(Dataset excerpts)
------------
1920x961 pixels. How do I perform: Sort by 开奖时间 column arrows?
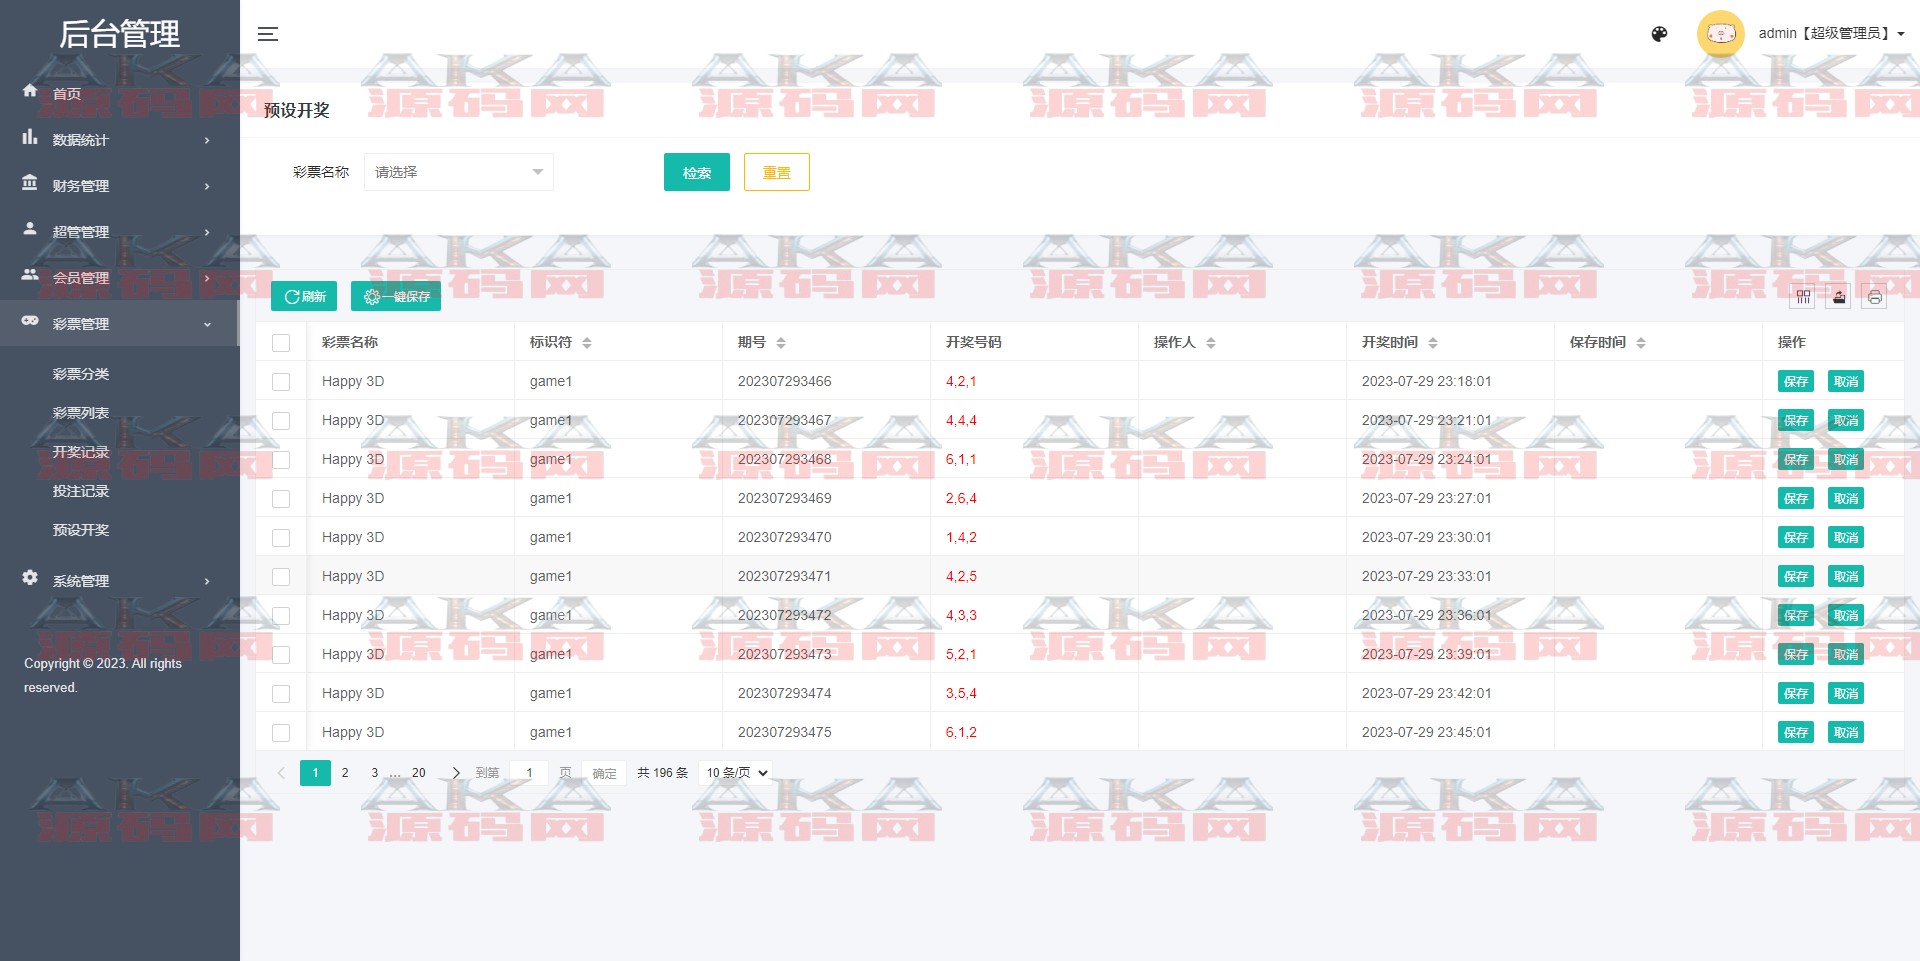1433,343
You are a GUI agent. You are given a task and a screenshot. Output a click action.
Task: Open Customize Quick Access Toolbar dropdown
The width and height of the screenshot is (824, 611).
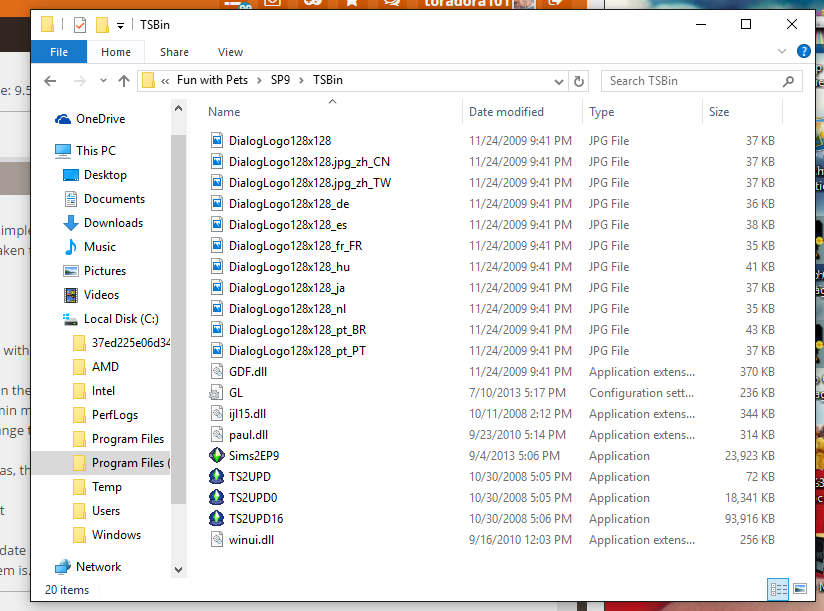121,25
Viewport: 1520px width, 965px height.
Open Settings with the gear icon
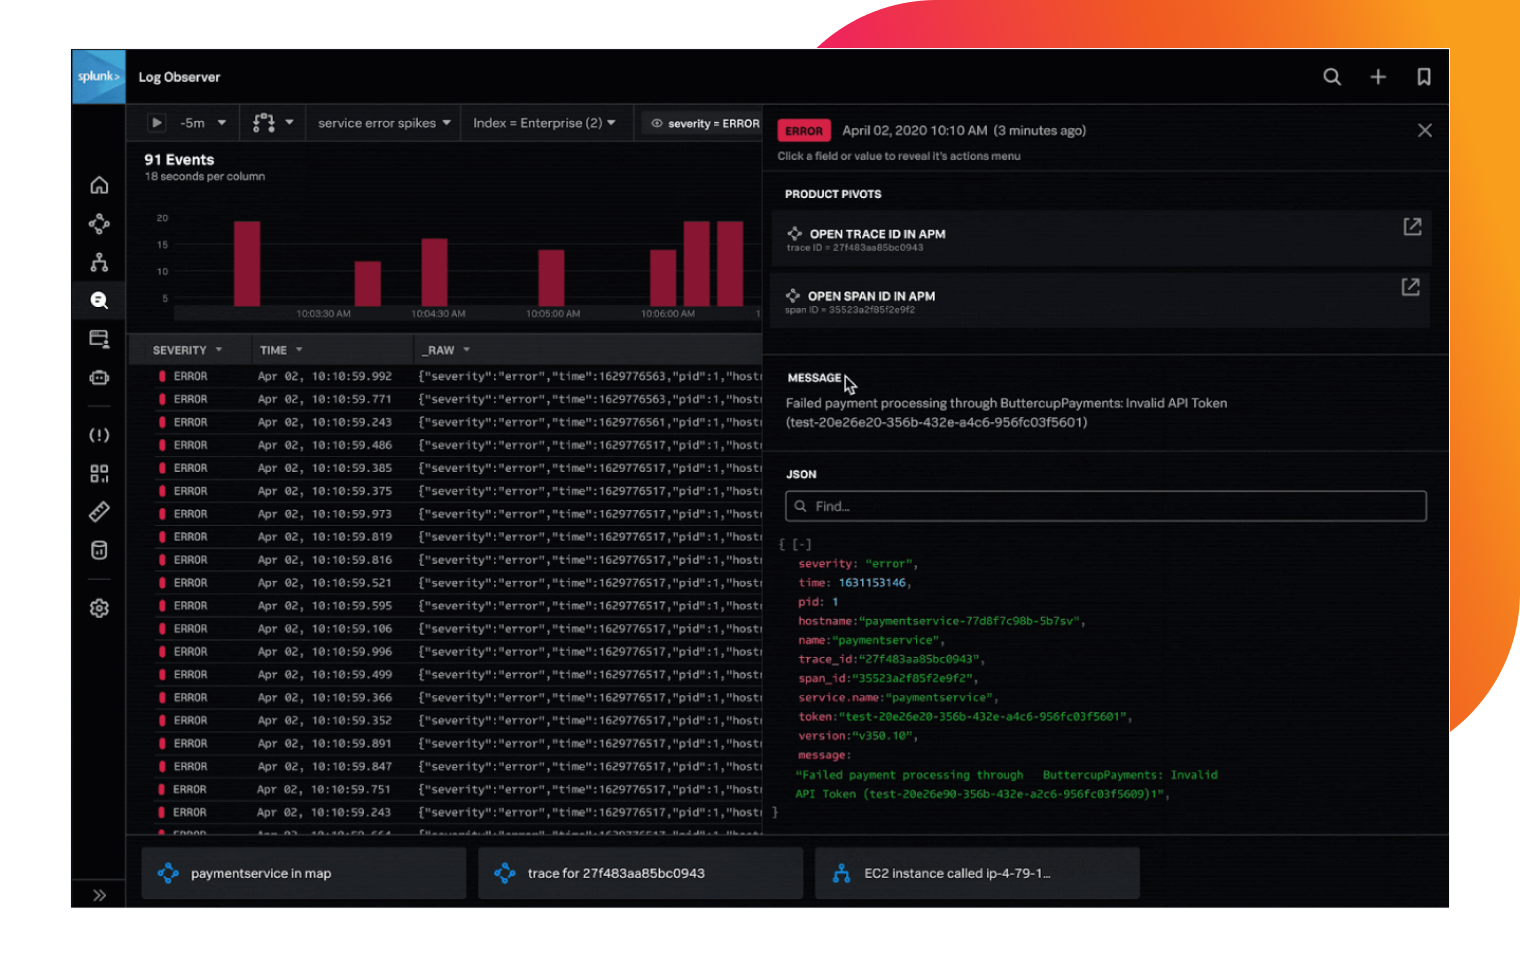(99, 607)
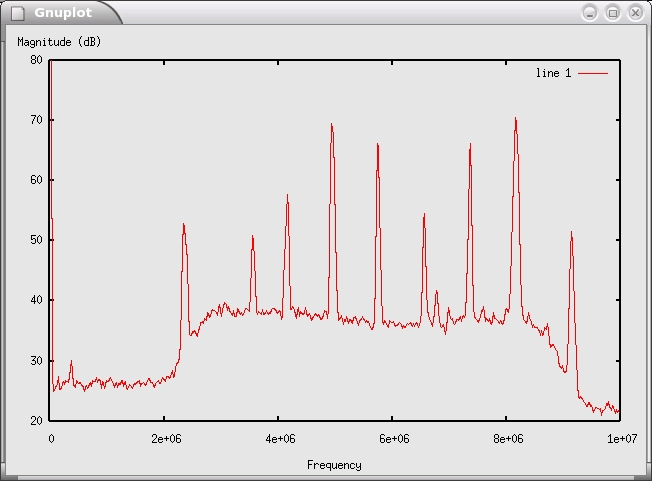The image size is (652, 481).
Task: Click the "Frequency" x-axis label
Action: (x=334, y=464)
------------
> Exercise goal
Repeat each record exactly, with the pictures left out.

> Solution to the exercise
1920x961 pixels. How do I perform: Sort by 开奖时间 column arrows?
1433,343
You are a GUI agent. You are given a task and a screenshot. Output a click action.
Task: Open Customize Quick Access Toolbar dropdown
The width and height of the screenshot is (824, 611).
121,25
Viewport: 1520px width, 965px height.
Open Settings with the gear icon
(99, 607)
The image size is (652, 481).
Task: Click the "Frequency" x-axis label
Action: (x=334, y=464)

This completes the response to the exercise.